Ask HN: Not taking maths(MPC) in college, what do you think? - dollarz

I've completed high school studies and interested to learn programming, web developing/designing.<p>Now instead MPC(maths,phy,che), I'm thinking of taking some easy subject in college. Because we get less free time when we take MPC.<p>So, I wanna take easy subjects and spend more time for learning computer things.<p>What do you think? Am I doing correct? Is it helpful for my future?
======
mechanical_fish
Study difficult things in college. Practice working on things that are too
hard for you. If what you want is "free time to learn computer things", why
are you spending time and money to go to college?

Try to keep in mind that, as a high school student, there's a good chance that
you don't really have any idea what real-world math, physics, or chemistry are
all about. [1] College is like a new world. Stretch a little. Explore. Don't
be like my friend who got an entire bachelor's degree in English after being
discouraged from studying science. Turns out she didn't really enjoy English
that much. After graduation she moped around for several years. Then she
decided she might go back to school to try pre-med. And an amazing thing
happened: She took some physics classes and turned out to _love_ them and to
be really _good_ at them. The chem and biology went smoothly as well, and off
she went to become (last I heard) an aspiring neurologist.

Try challenging yourself. You might like it more than you think. Take at least
the introductory courses in a bunch of fields.
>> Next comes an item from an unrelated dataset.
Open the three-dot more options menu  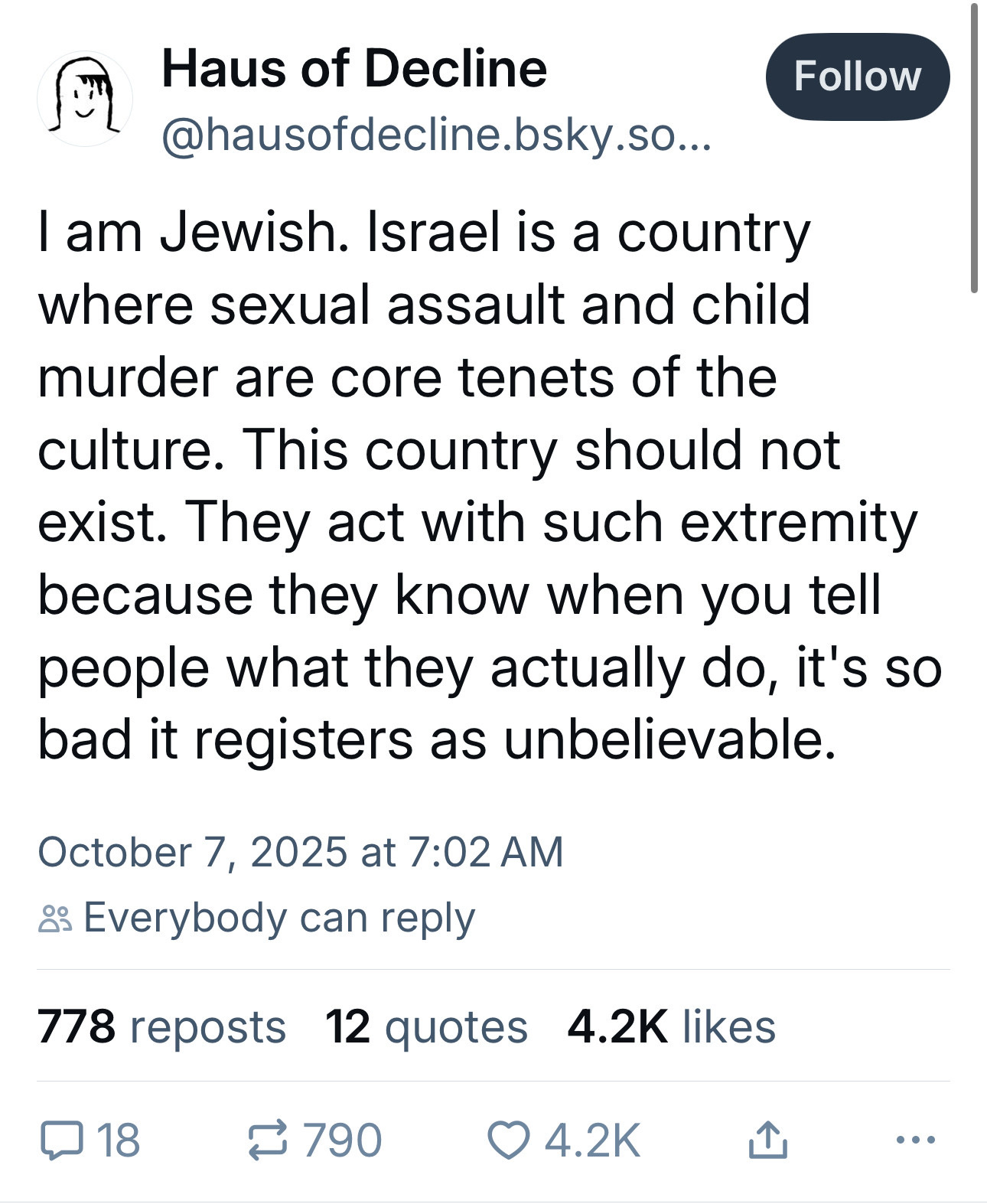click(915, 1140)
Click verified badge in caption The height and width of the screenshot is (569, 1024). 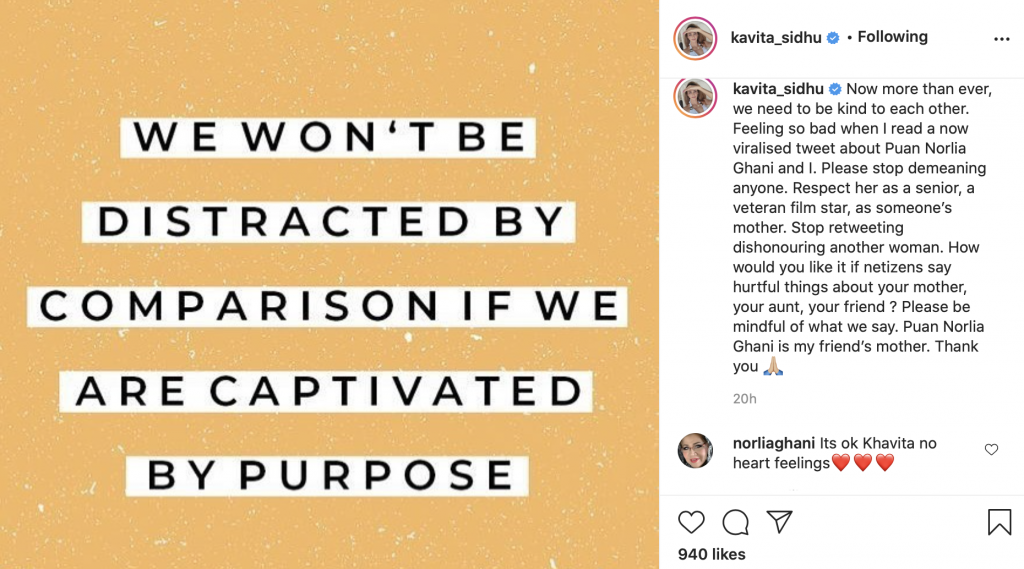[836, 90]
I think it's malpractice to
leave college without at least _trying_ to get through: A couple of biology
courses (a general course and a molecular course), math through calculus,
first-year chem (aka "basic applied quantum mechanics"), and at least enough
physics to understand basic electronics. (An actual course in electronics
would not hurt, if you can find a good one.)

If your school has even _one_ linguistics course with a half-decent lecturer,
take that; if not, at least read Pinker's _The Language Instinct_. An
anthropology course is a good idea. Studying foreign languages can be fun. I
kind of wish I'd found time for that music theory course. I never studied
economics and that was probably a mistake.

\---

[1] I mean, sometimes you get lucky in high school and get to take classes
from amazing, inspired teachers with a great grasp of the state of the art.
But often you don't.

------
mahmud
The easier you work in school, the harder you will work in the real world, if
at all.

Challenge yourself; you don't have to be a math wiz, look into other subjects
and try everything until you find that one field that you want to study so
passionately that you couldn't wait for someone else to teach you.

With respect to the "industry", you can get a lot done with little to no math
and make a decent living, specially if your social skills are good and end up
in sales, marketing or project management.

------
rms
Is MPC a major, or the classes you take in your first year as a prerequisite
for computer science? My advice is to major in computer science. If you don't
need to take chemistry or physics to major in computer science, more power to
you.

------
cjg
My advice is to do the subjects that you will enjoy the most, rather than
those which you think will be easiest or better for a career.